LEFÖ ist heute weit über Wien hinaus zu einer Institution geworden (siehe Kasten) und ist Treffpunkt, Lernlabor, Beratungsstelle, Wohnungsvermittlung und vieles andere mehr für „Migrantinnen. Illegalisierte, Marginalisierte, Stigmatisierte. Hausarbeiterinnen, Sexarbeiterinnen, Erntehelferinnen, Saisonarbeiterinnen, Tänzerinnen und Kellnerinnen, Masseurinnen, Ehefrauen, Au-pairs“, wie Mitherausgeberin Faika El-Nagashi schreibt, die elf Jahre zusammen mit Cristina Boidi für LEFÖ arbeitete. Die zweite Herausgeberin, María Rosa Pérez Abellá, ist die Lebensgefährtin der Geehrten. Sie beschreibt in ihrem Beitrag „La Perla“ die Enthüllung der Skulptur „Las Hijas de Evita“ (Evitas Töchter) im ehemaligen geheimen Haft- und Vernichtungslager „La Perla“ in der argentinischen Provinz Córdoba 2018 in Gedenken an drei „Verschwundene“, an der Cristina Boidi teilnahm. Es war das erste Mal, dass sie die Kraft fand, eines der geheimen Haft-, Folter und Todeszentren in Argentinien zu besuchen (auch die Konzentrations- und Vernichtungslager der Nazis in Europa konnte sie nicht betreten). Mit einer der Verschwundenen, Graciela María de los Milagros Doldan, alias „Monina“, Armen-Anwältin und Anführerin der politisch-militärischen Bewegung Sabino Navarro (einer Dissidentengruppe der Montoneros) war Cristina Boidi eng befreundet. „Die Zeremonie“, schreibt María Rosa Pérez, „war auch eine Gelegenheit der Revanche.“ Cristina Boidi war lange Herz, Seele und Motor von LEFÖ. Auch Tampep hat sie 1993 mitgegründet und mitgestaltet. LEFÖ und Tampep machten Frauenhandel und Sexarbeit dezidiert zu ihrem Themenschwerpunkt, was ihnen innerhalb der Frauenbewegung nicht nur Zustimmung eintrug.

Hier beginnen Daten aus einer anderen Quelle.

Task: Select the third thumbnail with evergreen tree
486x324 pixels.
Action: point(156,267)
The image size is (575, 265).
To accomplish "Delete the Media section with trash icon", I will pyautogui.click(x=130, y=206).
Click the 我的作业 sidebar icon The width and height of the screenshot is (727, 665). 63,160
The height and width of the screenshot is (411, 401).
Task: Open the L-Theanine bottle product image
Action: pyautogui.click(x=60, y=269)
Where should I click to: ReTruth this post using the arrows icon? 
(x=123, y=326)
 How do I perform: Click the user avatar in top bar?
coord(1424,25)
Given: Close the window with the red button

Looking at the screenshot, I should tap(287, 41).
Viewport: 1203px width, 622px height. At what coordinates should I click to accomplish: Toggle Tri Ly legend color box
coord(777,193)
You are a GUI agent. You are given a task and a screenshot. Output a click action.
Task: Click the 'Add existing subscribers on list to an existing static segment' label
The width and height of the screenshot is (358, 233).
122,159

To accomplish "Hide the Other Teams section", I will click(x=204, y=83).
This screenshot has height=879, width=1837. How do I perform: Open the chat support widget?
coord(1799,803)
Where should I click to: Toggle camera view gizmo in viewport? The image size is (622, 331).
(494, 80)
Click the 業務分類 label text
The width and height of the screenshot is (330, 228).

Frauengeschichte, sagt die Sozialwissenschaftlerin und Kulturvermittlerin Petra Unger in ihrem Beitrag, ist die „Königinnendisziplin“ der feministischen Erzählung, ein Akt der Selbstermächtigung und der Solidarität. Dasselbe gilt für dieses Buch: Es ist eine Frauengeschichte, ein Akt der Selbstermächtigung und der Solidarität.